欧米系、日系、中東系など資本によっても採用方針に違いが見える。
「アメリカ系企業は外部からの人材採用にフレキシブルで、CEOクラスもその職責に最も相応しいと思った人物を大胆に採用します。日系は生え抜きの人材を内部登用で起用する傾向にあり、欧州系はアメリカ系と日系の中間、韓国系も欧州系と同じ傾向があります(図表8)。採用面接に対する姿勢にも違いがみられ、日系では通常、採用するポジションが無い時は採用活動を行いません。しかし、欧米系は採用するポジションが無くても、優秀な人材がいれば積極的に会おうとします。
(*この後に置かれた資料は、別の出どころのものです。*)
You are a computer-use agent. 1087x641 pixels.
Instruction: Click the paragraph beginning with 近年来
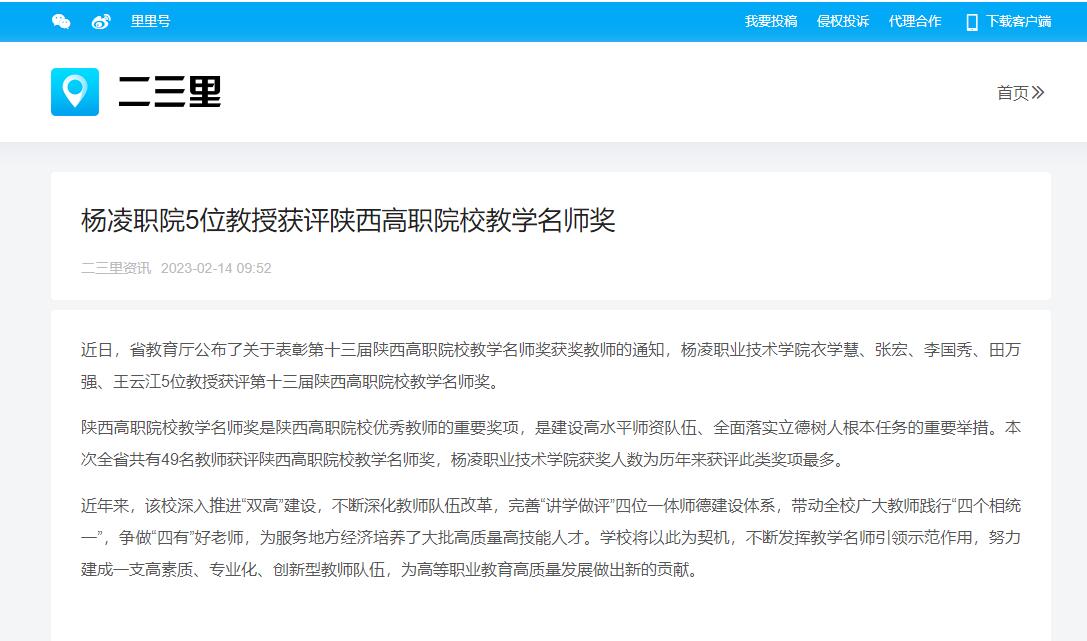pos(550,537)
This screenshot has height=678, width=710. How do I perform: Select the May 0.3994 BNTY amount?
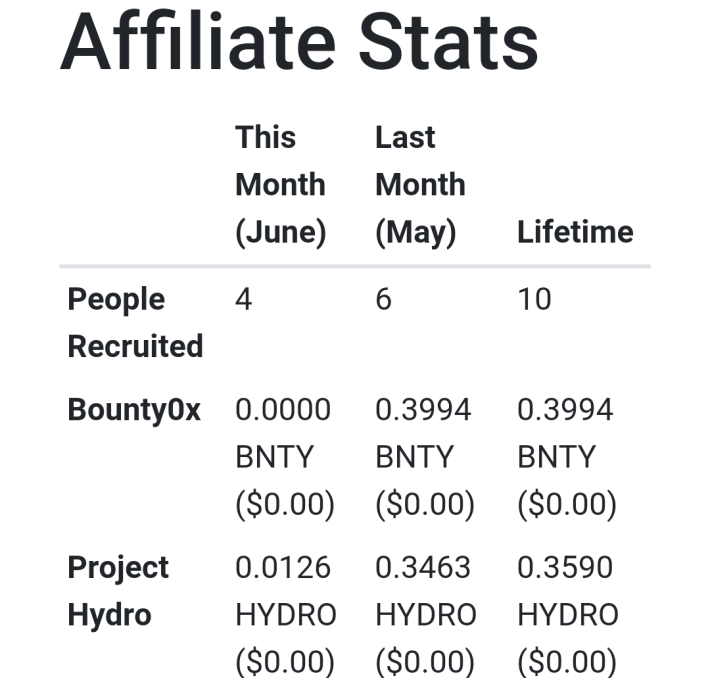click(423, 433)
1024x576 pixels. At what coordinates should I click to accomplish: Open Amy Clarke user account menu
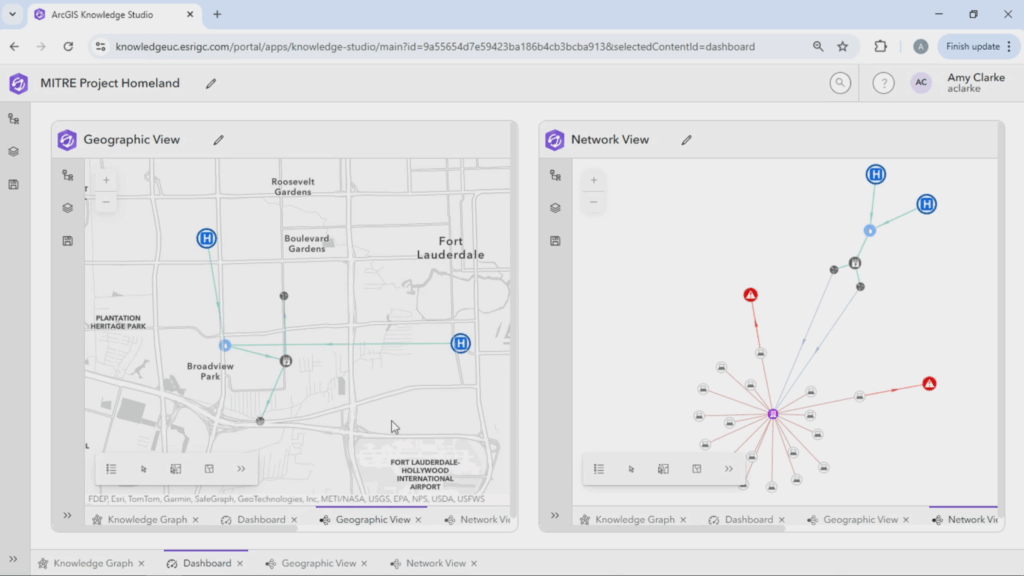click(x=962, y=83)
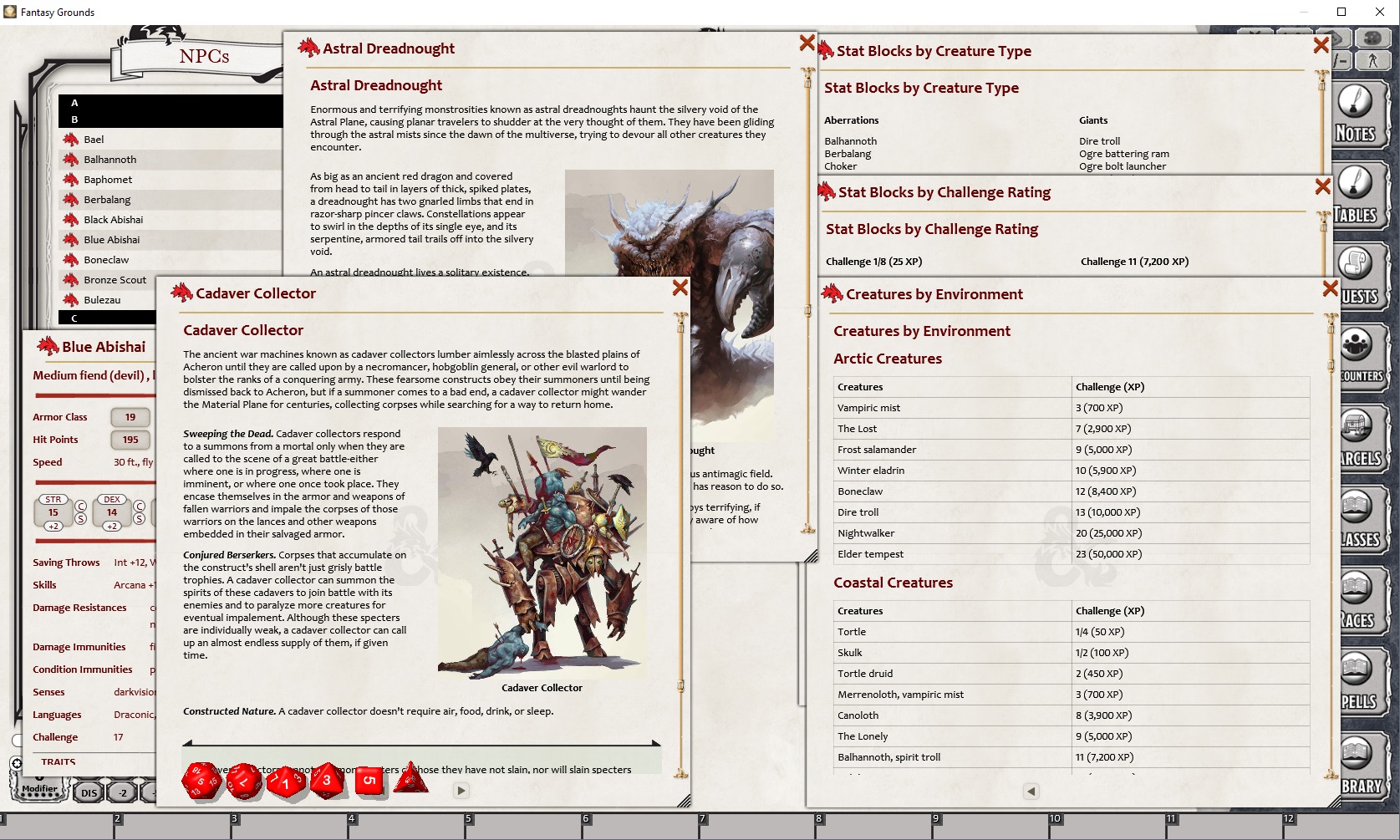
Task: Close the Stat Blocks by Challenge Rating window
Action: [x=1322, y=186]
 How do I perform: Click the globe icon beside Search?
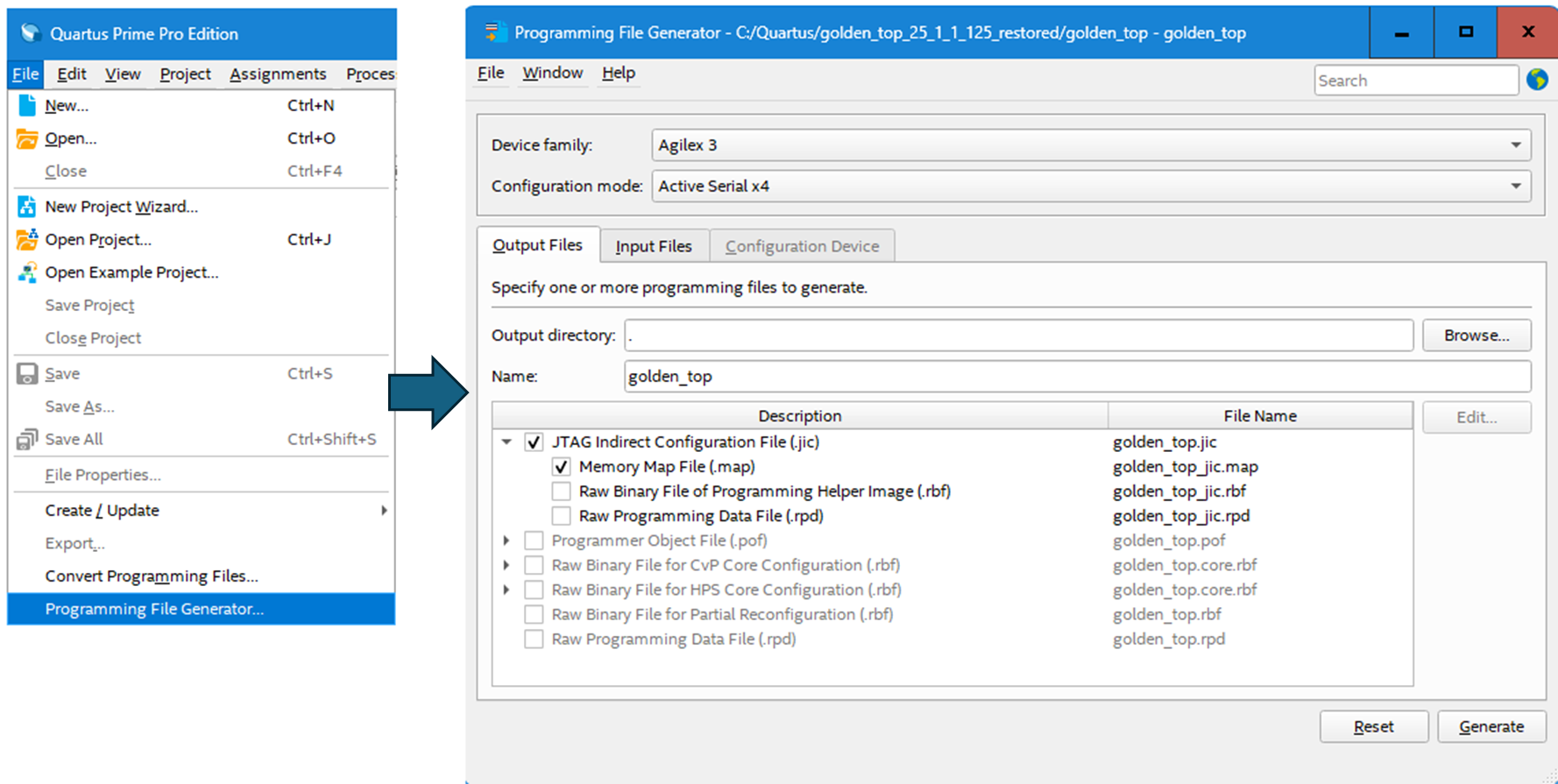pos(1537,80)
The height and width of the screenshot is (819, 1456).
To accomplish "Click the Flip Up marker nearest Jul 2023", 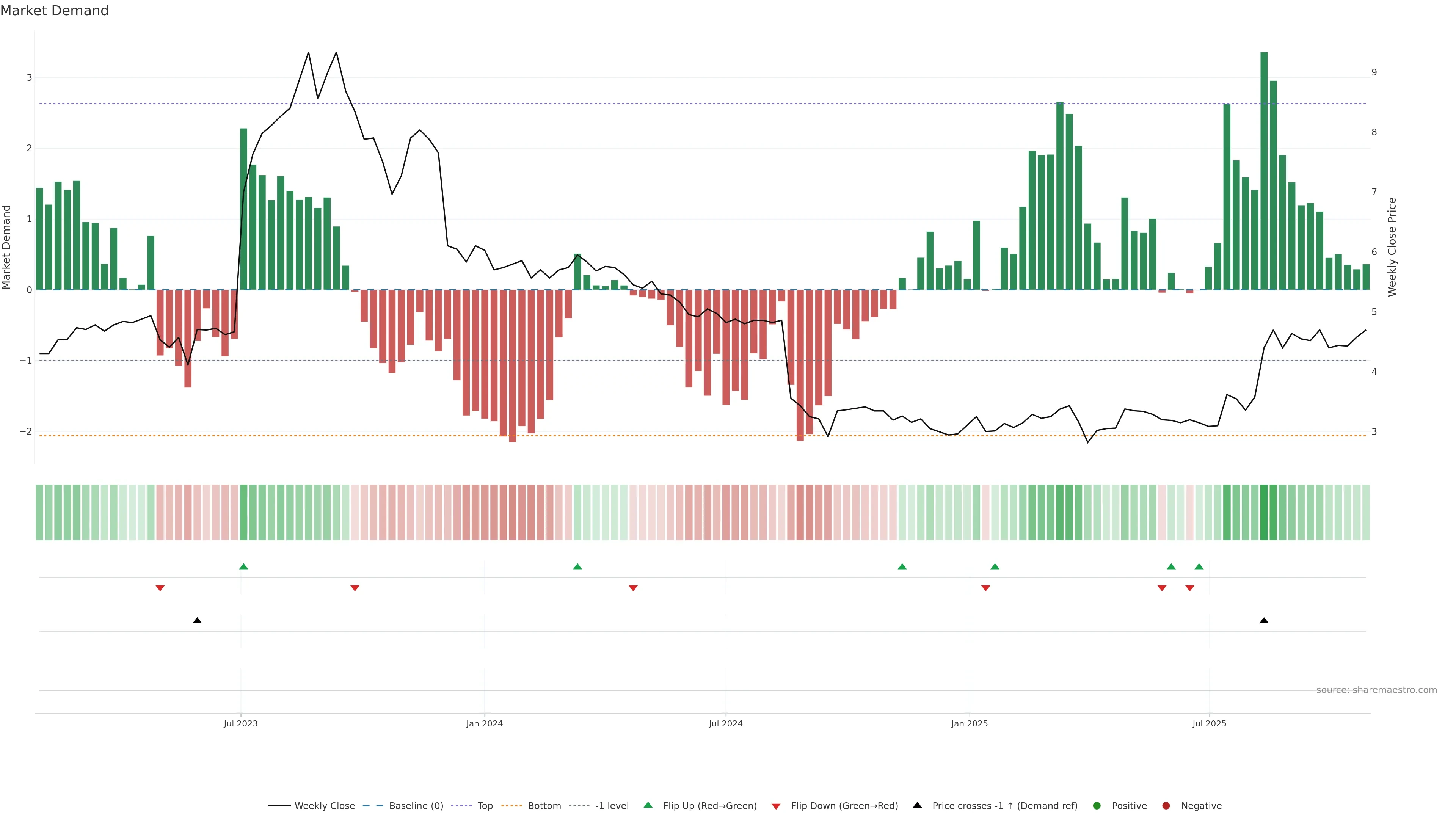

普段からこの人脈を広げておかないと、いざポジションが空いた時に最適な人材を迅速に投入するのが難しくなるからです」(西野)。
優秀な現地社員を採用、雇用を維持するため、日系企業では教育に力を入れ、現地社員を日本国内に出向させたり、日本の商習慣を学ばせるなどの努力を行っているが、必ずしも日系企業が行う人材育成が現地ニーズと合っているとは限らない。
「シンガポールのような新興国ではキャリア育成は自身で行うという意識が強いため、会社が一律に行う研修よりも、企業による柔軟なサポートを好む傾向があります。例えば、社内選抜によるMBA留学制度だけでなく、社員が自主的にMBAを取得するための長期休暇の付与などの施策検討が必要ということです。欧米系企業では雇用維持対策のひとつとして、人材のマッピングをしています(図表9)。
自社の抱える人材層を優秀な順にA人材(全体の10%程度)、B人材(60%程度)、C人材(30%程度)と区分けして、優秀な人材層であるA人材に教育と幅広い経験を与え、集中的に投資。B人材に関しては上位10%のA人材に育て上げるための施策を施し、C人材は定期的に人員の入れ替えを行います。欧米系というと一般的に流動性が激しいという印象を持たれているかもしれませんが、一部の層に関しては社歴20年といった人材も珍しくありません。企業は幹部候補生として認定したA人材に関しては、定期的に新しい職責を与えグローバル経験を深めさせ、また、優秀な人材を明確に定義し的確なトレーニングと機会を与えることで、雇用維持を実現させています」(西野)。
「タイのローカル従業員で多いのは、3年ほど働くと〝ここで勉強することはもう無い〟と、転職活動をはじめるケースです。これは雇用企業側が従業員に対し、キャリアパスを示せていないことが原因のひとつとも考えられます。キャリアアップへのチャンスや、新しいプロジェクトへチャレンジさせるなどの機会を与えたり、営業だった人を購買に転属させるなど、違う仕事を任せてみることも雇用維持対策になります。転職理由について給与の問題だけなのか、それとも給与以外での魅力付けが必要なのかを聞き出すことも重要です」(下川)。
アジア経済の発展が著しい今、欧米でビジネス経験があるアジア出身者のグローバル人材への需要が増えている。彼らが欧米で学んだグローバル企業での意思決定プロセスをアジアの商習慣と融合させ、市場拡大を推し進めることが求められている。